Last weekend attempt by a young man to take his own life over low score in the 2019 Unified Tertiary Matriculation Examination (UTME) has once again brought to public limelight the issue of suicides in the country. While the young man, simply identified as Segun, who livestreamed taking poison after leaving a suicide note, is currently battling for life, Nigerians must be encouraged to become more open as they grapple with their frustrations. Many suicide notes are filled with confessions that the victims had no one to talk to. Loneliness and the absence of support are the bedrock of suicide incidents.

With an average of one every 40 seconds according to the World Health Organisation (WHO), suicide is topping the chart as the number one killer. Even if that is a global index painting a general picture, a recent survey shows that many Nigerians have committed suicide in the last few years than in previous times, although some of the deaths are kept away from the public arena. Taboos and the stigma attached to the issue conspire to hush up incidence of suicides. Yet, it should worry us all that far too many of our citizens are taking their own lives.

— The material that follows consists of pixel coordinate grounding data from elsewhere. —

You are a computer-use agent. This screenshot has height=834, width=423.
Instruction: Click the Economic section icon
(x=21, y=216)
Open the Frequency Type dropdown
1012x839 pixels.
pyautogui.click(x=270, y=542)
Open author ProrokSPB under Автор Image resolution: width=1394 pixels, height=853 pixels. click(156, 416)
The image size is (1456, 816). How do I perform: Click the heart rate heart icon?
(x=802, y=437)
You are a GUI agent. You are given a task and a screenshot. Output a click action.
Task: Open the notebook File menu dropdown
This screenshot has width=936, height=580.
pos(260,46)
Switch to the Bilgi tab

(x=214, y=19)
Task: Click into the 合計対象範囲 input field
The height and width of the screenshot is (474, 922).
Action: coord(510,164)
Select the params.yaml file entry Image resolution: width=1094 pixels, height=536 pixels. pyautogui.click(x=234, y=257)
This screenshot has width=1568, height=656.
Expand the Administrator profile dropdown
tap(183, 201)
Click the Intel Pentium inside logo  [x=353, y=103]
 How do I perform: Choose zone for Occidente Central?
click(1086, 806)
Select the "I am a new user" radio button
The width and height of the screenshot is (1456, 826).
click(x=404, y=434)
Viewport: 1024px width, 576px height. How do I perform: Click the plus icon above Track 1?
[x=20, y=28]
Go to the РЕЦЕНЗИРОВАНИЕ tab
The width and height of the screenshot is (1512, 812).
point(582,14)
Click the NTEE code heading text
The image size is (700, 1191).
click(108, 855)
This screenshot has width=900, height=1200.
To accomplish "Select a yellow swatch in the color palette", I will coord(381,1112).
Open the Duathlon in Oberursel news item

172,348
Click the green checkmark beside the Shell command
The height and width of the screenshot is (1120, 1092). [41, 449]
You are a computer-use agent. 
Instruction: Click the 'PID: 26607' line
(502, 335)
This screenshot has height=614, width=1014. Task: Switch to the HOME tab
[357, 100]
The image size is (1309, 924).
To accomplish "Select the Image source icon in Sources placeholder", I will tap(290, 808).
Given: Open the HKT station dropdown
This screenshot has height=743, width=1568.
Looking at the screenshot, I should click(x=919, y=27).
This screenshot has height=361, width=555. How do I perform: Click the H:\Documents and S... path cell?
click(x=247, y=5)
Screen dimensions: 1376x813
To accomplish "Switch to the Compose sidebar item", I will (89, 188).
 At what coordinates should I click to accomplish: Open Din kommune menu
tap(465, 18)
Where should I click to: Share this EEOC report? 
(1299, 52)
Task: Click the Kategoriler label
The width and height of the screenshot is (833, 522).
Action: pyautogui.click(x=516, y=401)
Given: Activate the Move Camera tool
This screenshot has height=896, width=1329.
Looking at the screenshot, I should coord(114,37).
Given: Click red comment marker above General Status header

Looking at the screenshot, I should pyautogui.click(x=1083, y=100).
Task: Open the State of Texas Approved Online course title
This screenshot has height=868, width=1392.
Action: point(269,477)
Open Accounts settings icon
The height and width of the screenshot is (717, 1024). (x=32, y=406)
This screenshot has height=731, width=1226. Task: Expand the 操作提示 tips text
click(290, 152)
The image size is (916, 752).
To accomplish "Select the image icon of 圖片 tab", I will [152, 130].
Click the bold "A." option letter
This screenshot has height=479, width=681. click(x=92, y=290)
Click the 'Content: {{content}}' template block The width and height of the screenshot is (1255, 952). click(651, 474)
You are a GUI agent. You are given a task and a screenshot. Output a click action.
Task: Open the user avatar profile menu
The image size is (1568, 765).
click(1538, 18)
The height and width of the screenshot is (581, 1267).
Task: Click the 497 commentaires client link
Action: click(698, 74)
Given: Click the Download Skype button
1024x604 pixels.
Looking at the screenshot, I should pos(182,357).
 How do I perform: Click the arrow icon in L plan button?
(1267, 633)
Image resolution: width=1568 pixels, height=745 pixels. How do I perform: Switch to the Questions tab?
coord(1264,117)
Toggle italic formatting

On 6th April, a lecturer at the Department of Mathematics, University of Ibadan committed suicide. There were reports that he took his life after an unfulfilled dream of completing his PhD programme. Also on 19th April, a 100-level student of Kogi State University, Ayingba took her life after she was jilted by her unnamed boyfriend. She drank a pack of insecticide, Sniper, and was rushed to Federal Medical Centre, but it was too late. On 29th April, another undergraduate, a 100-level student of Chemical Engineering at the University of Port Harcourt, Rivers State, committed suicide after drinking two packs of Sniper. And on 4th May, a 26-year-old hairdresser in Lagos took her life two weeks after her boyfriend ended their relationship of two years.

There is a huge body of theories as to why our citizens are taking their own lives: psychological, spiritual and societal. While pundits are discussing these various causes, what looks like a common denominator is depression, a prevalent ailment that we seem to pay scant attention to in Nigeria. Besides, Nigeria is among the countries with no national suicide prevention strategy and it is something we must key into by reducing access to the means of suicide. The strategy, according to WHO, includes “responsible reporting of suicides by the media” to avoid the risk of inspiring copycat attempts as well as care for people suffering from mental and substance use disorders, chronic pain and emotional distress.

Many of those who have been interviewed in recent times said they attempted taking their lives after bouts of depression. And these, more than ever before, are depressing times when, as the Holy Writ aptly puts it “men’s hearts are failing them”. The harsh economic condition has led to all sort of mental health challenges among the populace that could result in suicidal instincts. And confronted with this type of trepidation, some people believe they are better off dead.

This is where the role of community and faith-based organisations becomes handy. Where government fails to set up trauma centres, faith-based bodies should be active in providing care and counselling to single parents, out-of-job youths, drug addicts and rape victims, as this set forms the bulk of those with suicidal tendencies. Above all, nothing can replace individual admonition to self. In times like these, citizens must fall back on internal philosophy that places hope above despair and purpose above emptiness. In the final analysis, as we have repeatedly argued on this page, the will to live or die is sometimes a personal decision.